3) Evaluation of Emotional Expressiveness in Singing Voice Synthesis
To assess the emotional expressiveness of different singing voice synthesis methods, we adopt two key metrics: Variance Mean Opinion Score (VMOS) and F0 Pearson Correlation (FPC).
As shown in
Table 6 and
Figure 11, LLFM-Voice achieves the best performance on both VMOS (4.03) and FPC (0.79), demonstrating its ability to generate singing voices that are not only natural but also rich in emotional expressiveness. Compared to Visinger, LLFM-Voice shows significant improvements in both metrics. While Visinger, based on the VITS architecture, can generate clear singing audio, it exhibits limitations in expressive control, particularly when handling highly dynamic emotional transitions. In contrast, LLFM-Voice leverages an autoregressive content front-end, enabling dynamic adjustments of pitch, rhythm, and energy throughout long-form singing sequences, resulting in more accurate emotional portrayal. Relative to Diffsinger, LLFM-Voice also shows marked improvements in both VMOS and FPC. Although diffusion models can retain some emotional cues during the denoising process, their non-autoregressive architecture often leads to discontinuities in emotional progression, resulting in rigid transitions. LLFM-Voice, with its context-aware modeling capability powered by a large language model, ensures smoother emotional flow and more natural expressiveness in synthesized singing. When compared to ComoSpeech, LLFM-Voice demonstrates a more noticeable gain in VMOS, while the improvement in FPC is relatively modest. This suggests that ComoSpeech, using DDPM-based progressive denoising, excels in preserving detailed acoustic features and prosodic stability.

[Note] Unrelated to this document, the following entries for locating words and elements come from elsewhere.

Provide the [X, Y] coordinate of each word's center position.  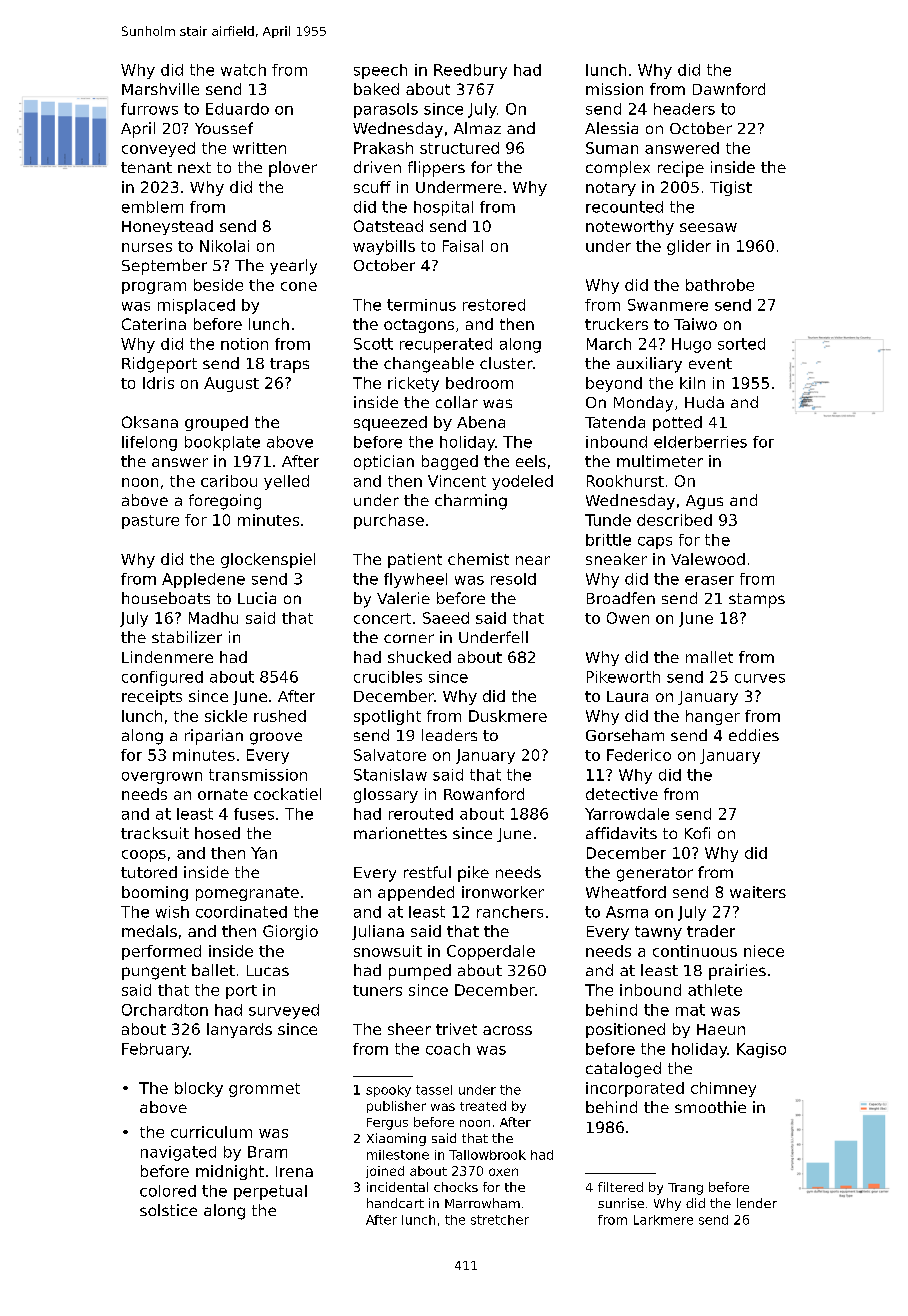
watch [243, 70]
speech [380, 71]
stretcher [500, 1220]
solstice [168, 1210]
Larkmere [663, 1220]
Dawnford [729, 89]
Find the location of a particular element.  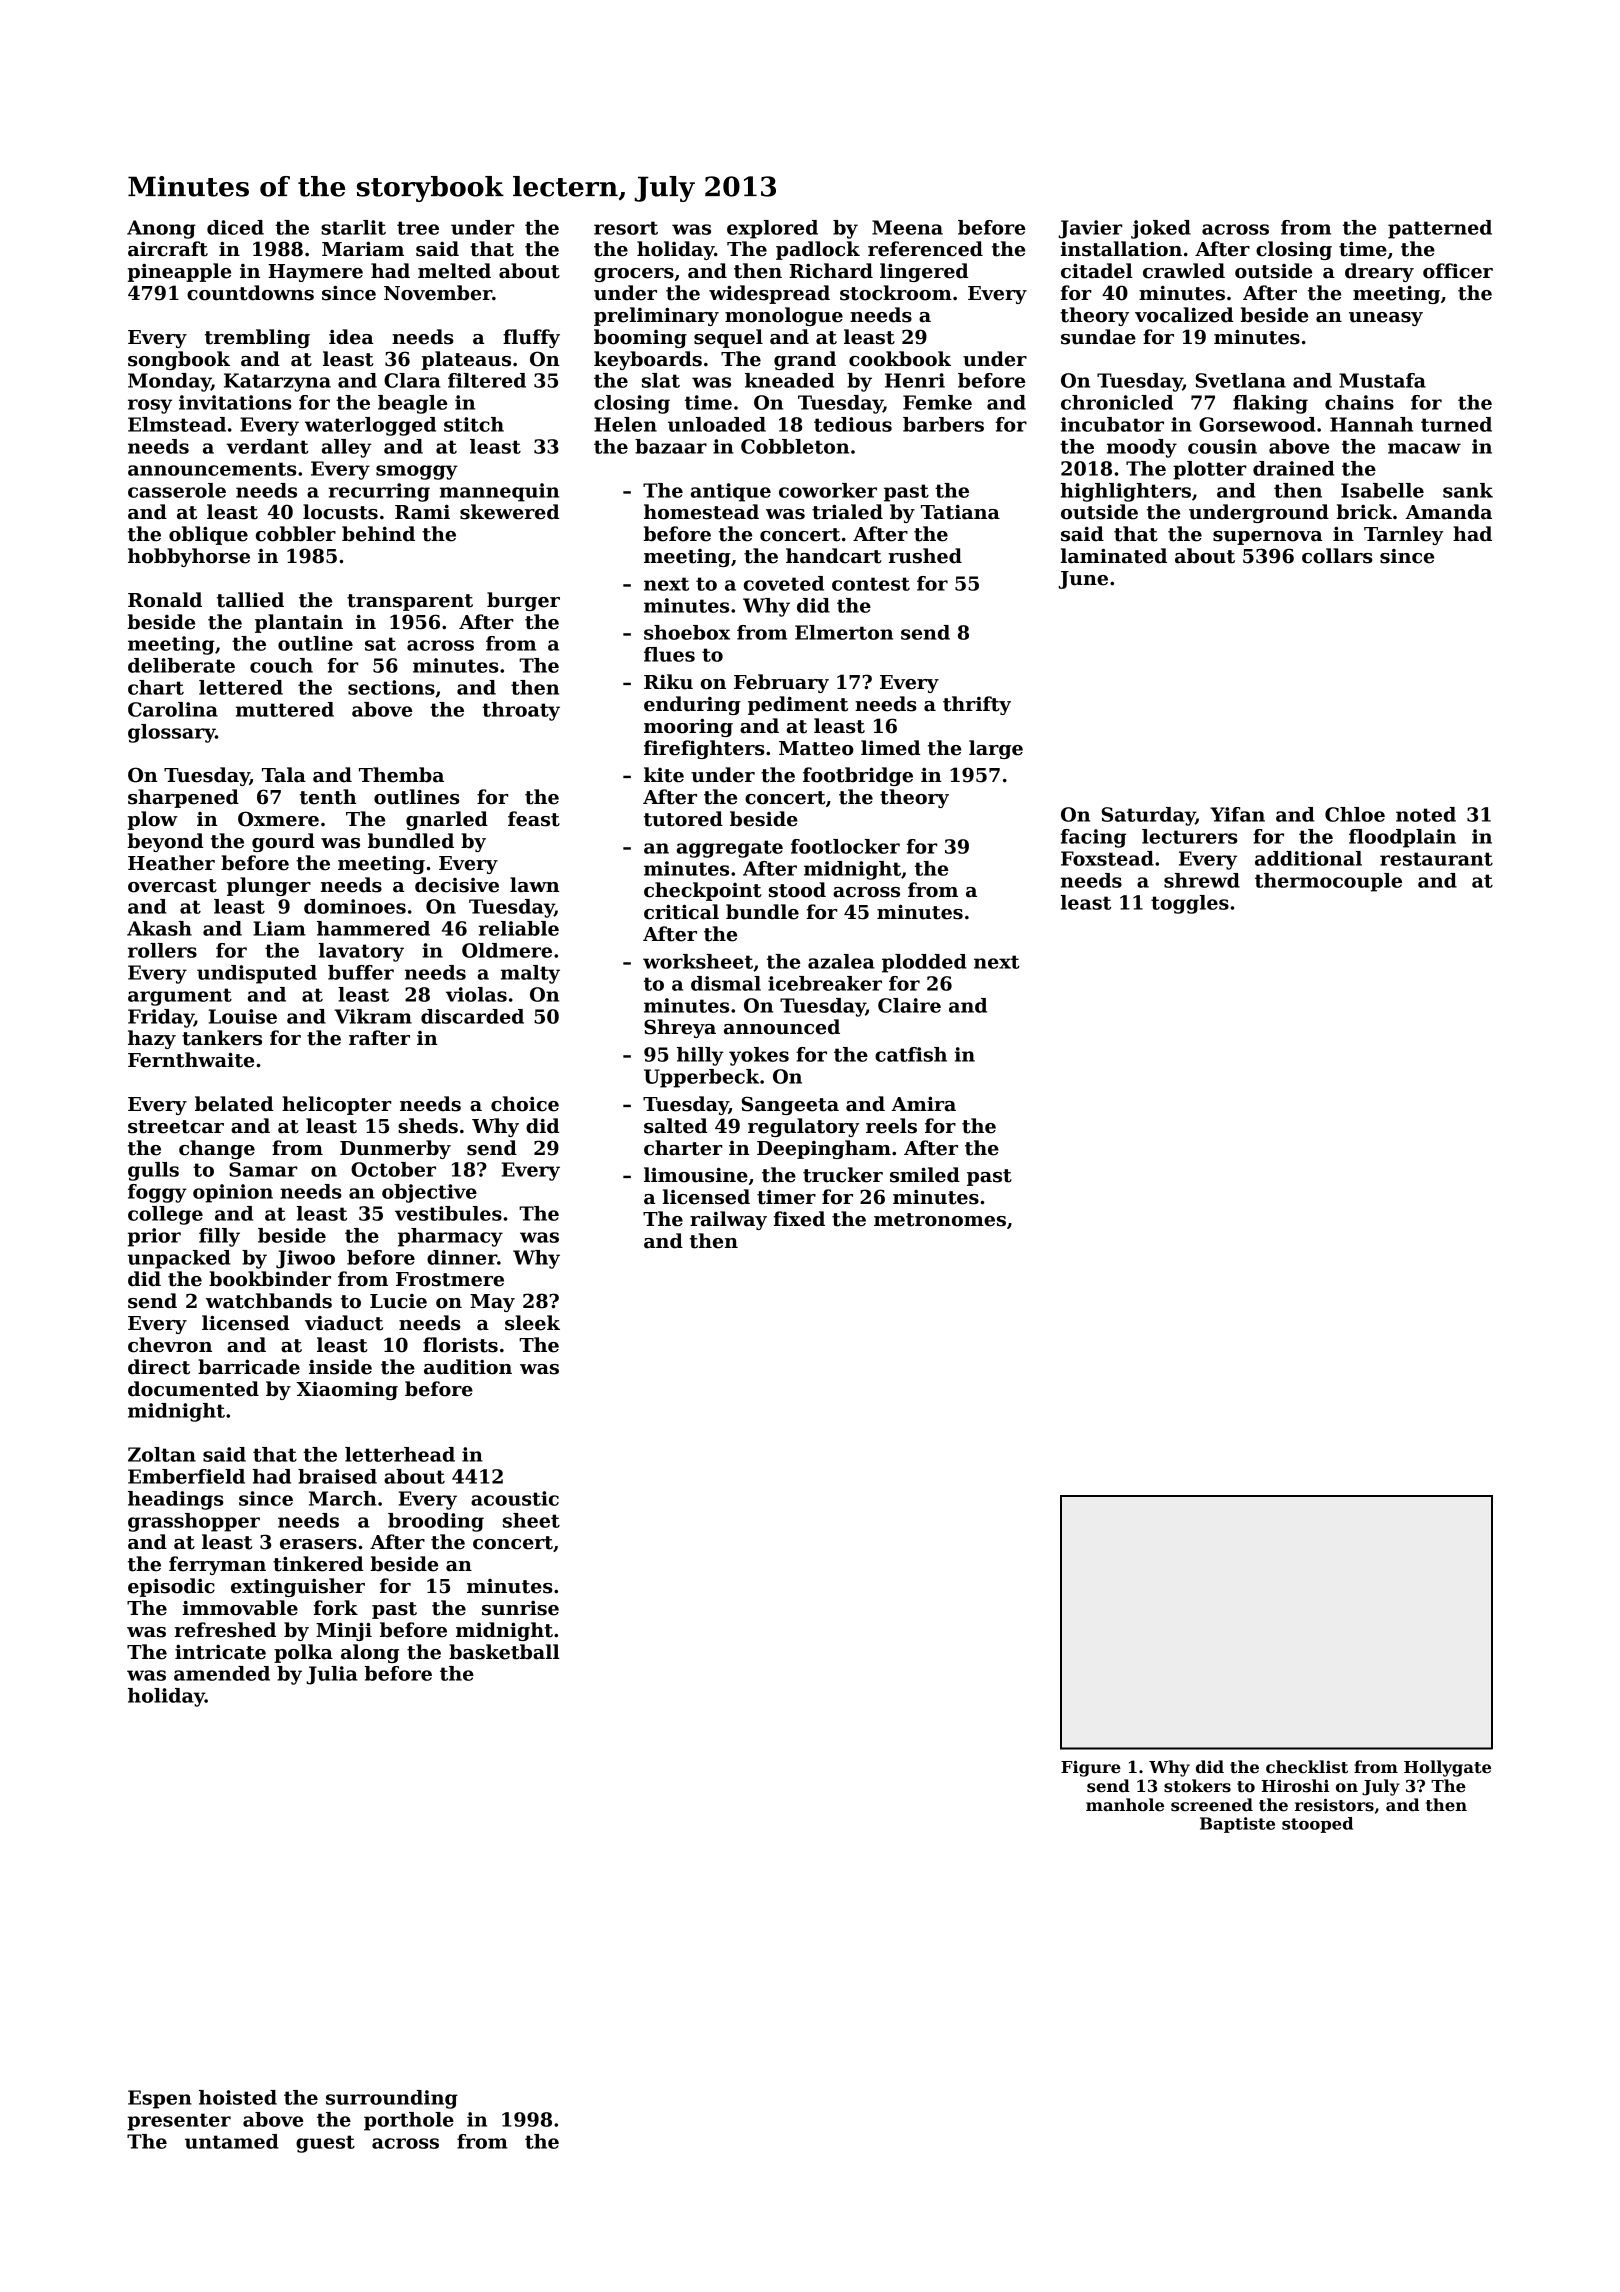

porthole is located at coordinates (409, 2121).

However, its pitch variation tends to be relatively flat, limiting its ability to express dynamic emotional changes. In contrast, LLFM-Voice employs hierarchical modeling of expressive singing features, allowing finer control over pitch, vocal techniques, energy, and tension, thereby enhancing emotional depth and dynamic variation in synthesized singing.
As illustrated in
Figure 12, we further analyzed the pitch contour of generated singing voices. LLFM-Voice is capable of producing vibrato with natural tremolo characteristics during sustained notes, as well as appropriate melodic ornaments such as pitch slides and turns, based on emotional semantics. Thanks to the contextual modeling of the large language model, the system achieves smooth pitch transitions between phonetic units. In contrast, Visinger and ComoSpeech, despite offering some level of pitch control, lack musical expressiveness in the form of ornamental techniques like vibrato or pitch transitions. Diffsinger can synthesize vibrato in certain segments, but its lack of strong contextual continuity often leads to abrupt transitions.